Aucun accommodement n'est raisonnable. Oui, la laïcité est à l'ordre du jour. À
nous d'en parler, à nous de la faire vivre. Avec respect, fermeté,
intransigeance et humanité. Faisons-la vivre plus concrètement encore dans nos
villes, dans nos quartiers, dans nos entreprises, dans nos organisations
syndicales, dans nos familles, dans nos cercles d'amis. Et je voudrais dire à
toutes les associations qui luttent contre toutes les formes de racisme, pour
l'égalité et pour la laïcité, notre très grande gratitude. Je voudrais surtout
leur dire : vous n'êtes pas seuls ! Non, vous n'êtes pas seuls !
Toute la société, toute la République, est avec vous.
En vous conviant ce soir au Dîner de la République, je me disais :
notre République n'est-elle pas devenue une évidence, une habitude, un
environnement juridique et institutionnel, un mécanisme comptable de
redistribution des chances et des richesses, une organisation territoriale plus
ou moins aboutie, un simple régime politique, une organisation humaine comme
une autre, sans profondeur ni relief ?
La République ne doit-elle pas, au contraire, devenir à nouveau le sujet
politique majeur ?
Ne devons-nous pas avec précision, application, en profondeur, adapter,
c'est-à-dire refonder le pacte républicain, voir où nous en sommes en réalité,
à un moment où jamais, dans l'histoire du monde, des mutations aussi profondes
ne se seront produites dans un laps de temps aussi restreint ?
En l'espace de quelques décennies, nous sommes passés du monde de la deuxième
révolution industrielle à un monde qui doit répondre à des défis
nouveaux : la croissance verte et les ressources naturelles finies, la
mondialisation des opérations, la révolution de l'information, la confrontation
entre le droit local et des pratiques mondialisées, les évolutions
technologiques, comme les nanotechnologies, la mutation des énergies, la
mutation des flux migratoires, l'interconnexion des modèles économiques,
l'allongement de la durée de la vie.
Le temps s'accélère. Les mutations se précipitent. Le monde se métamorphose
sous nos yeux. Les situations sont nouvelles, totalement inédites, mais nous
pensons parfois encore comme des hommes du XIXe siècle.
Nous devons refonder le pacte républicain à l'aune des grandes mutations du monde et notre pays. La crise de 2008 n'est pas une simple crise de la technique bancaire. Il est faux d'imaginer que cela repartira comme avant. Car la crise est plus profonde. C'est la crise de la compétitivité de l'Occident, de notre modèle de production et de surconsommation.

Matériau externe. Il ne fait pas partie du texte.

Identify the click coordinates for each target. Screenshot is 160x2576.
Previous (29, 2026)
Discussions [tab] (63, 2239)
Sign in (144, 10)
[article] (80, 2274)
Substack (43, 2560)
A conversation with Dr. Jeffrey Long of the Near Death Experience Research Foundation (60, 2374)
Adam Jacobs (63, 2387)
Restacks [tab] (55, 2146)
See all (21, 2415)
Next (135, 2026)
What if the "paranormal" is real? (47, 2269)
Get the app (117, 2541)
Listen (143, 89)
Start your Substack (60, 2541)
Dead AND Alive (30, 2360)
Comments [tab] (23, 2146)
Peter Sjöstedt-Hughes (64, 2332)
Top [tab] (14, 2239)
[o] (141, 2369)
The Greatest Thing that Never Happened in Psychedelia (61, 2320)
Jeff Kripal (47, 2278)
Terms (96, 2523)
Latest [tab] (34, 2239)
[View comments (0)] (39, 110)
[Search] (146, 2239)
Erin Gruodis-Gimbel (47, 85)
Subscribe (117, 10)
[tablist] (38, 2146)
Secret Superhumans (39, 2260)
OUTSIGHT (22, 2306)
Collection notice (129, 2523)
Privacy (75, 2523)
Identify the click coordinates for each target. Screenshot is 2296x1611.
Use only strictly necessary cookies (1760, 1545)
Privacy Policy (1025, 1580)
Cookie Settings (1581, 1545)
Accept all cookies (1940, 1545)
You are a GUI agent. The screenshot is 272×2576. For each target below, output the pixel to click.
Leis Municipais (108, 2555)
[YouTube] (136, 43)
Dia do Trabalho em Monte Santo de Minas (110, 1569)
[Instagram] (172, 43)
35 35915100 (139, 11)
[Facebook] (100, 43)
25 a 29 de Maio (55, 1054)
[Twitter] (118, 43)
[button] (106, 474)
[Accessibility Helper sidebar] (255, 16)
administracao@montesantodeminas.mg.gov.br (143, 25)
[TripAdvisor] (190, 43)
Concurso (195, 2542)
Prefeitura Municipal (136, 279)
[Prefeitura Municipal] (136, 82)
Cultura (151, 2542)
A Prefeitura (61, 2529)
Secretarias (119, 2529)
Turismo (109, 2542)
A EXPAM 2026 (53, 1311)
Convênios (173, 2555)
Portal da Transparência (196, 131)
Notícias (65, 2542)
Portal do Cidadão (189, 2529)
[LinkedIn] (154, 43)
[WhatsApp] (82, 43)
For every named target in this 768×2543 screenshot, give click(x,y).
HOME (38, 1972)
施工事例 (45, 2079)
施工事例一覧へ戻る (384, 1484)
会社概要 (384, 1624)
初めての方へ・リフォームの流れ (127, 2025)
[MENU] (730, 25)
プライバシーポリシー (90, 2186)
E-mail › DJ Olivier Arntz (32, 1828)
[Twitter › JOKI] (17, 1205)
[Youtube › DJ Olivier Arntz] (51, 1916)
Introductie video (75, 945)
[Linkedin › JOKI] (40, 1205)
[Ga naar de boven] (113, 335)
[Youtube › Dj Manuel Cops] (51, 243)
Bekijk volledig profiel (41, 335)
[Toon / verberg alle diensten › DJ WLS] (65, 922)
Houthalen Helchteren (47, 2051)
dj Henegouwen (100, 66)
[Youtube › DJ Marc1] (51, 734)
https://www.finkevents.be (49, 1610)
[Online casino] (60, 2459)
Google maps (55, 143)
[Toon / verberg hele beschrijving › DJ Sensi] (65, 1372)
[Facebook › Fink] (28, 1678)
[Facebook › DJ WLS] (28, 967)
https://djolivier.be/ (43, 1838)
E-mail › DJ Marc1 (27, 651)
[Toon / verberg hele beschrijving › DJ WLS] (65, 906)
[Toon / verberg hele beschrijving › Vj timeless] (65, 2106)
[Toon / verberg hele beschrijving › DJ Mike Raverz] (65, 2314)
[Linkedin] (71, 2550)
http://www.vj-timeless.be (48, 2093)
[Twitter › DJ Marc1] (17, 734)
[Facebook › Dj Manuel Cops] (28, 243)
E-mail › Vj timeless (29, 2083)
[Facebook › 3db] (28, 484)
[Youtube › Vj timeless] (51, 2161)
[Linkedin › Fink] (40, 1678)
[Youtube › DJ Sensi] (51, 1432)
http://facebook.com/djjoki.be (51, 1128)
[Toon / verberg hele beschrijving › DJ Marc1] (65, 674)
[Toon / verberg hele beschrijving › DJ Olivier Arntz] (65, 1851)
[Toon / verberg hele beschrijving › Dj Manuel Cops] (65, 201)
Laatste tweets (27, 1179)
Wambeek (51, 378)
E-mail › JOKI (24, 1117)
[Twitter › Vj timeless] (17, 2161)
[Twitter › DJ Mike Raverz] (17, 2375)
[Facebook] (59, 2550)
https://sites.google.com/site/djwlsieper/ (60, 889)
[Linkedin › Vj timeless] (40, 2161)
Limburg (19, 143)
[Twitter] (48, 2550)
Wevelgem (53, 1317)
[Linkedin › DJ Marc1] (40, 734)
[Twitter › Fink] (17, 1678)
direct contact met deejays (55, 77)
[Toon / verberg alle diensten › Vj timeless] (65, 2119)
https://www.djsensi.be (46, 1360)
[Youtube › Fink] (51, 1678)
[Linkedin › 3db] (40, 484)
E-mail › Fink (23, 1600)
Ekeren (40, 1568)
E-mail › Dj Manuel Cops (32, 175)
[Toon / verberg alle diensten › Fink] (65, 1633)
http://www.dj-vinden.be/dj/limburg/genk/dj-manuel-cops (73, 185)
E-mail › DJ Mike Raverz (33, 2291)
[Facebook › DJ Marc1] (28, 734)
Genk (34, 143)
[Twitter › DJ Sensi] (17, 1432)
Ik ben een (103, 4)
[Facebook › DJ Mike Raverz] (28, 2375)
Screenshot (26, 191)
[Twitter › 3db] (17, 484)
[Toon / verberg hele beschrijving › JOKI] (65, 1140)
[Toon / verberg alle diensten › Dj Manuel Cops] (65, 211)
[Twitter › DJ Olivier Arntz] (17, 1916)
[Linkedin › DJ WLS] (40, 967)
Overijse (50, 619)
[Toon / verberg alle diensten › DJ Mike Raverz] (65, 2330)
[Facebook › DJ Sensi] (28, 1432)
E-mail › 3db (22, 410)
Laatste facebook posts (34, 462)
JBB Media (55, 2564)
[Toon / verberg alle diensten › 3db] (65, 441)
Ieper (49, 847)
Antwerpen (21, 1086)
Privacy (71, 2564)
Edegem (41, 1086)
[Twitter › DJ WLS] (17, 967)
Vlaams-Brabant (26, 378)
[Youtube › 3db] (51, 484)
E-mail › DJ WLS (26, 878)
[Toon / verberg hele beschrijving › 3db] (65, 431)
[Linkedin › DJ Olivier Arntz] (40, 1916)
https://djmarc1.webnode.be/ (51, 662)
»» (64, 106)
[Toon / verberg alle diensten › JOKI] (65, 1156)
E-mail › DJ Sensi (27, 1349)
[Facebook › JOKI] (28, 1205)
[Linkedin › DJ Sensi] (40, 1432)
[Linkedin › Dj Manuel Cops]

Ce sont ces crises, multiples et stratifiées, qui ont conduit toutes nos économies occidentales aux déficits cumulés des familles, des collectivités, des États, comme des ressources naturelles et halieutiques. C'est donc une crise de nos valeurs et de nos représentations. C'est une crise du sens, que nous vivons aujourd'hui. Une crise profonde de la conscience occidentale.
Alors, face à ces mutations, la République est-elle en danger ? Ou
reste-t-elle, au contraire, notre seule grille de lecture et notre pacte
fondamental ? La République est-elle un héritage du passé ? Ou un
projet, un chemin, un espoir ? Regardons tranquillement, sans
complaisance, sans accuser personne. Est-ce encore la République quand on
s'habitue à tant d'écarts entre les communes pauvres et les communes riches
?
Est-ce la République, quand on fait reposer sur nos enfants et les générations
qui viennent nos propres dettes financières et écologiques ? Et cet
héritage-là, ils ne pourront pas y renoncer...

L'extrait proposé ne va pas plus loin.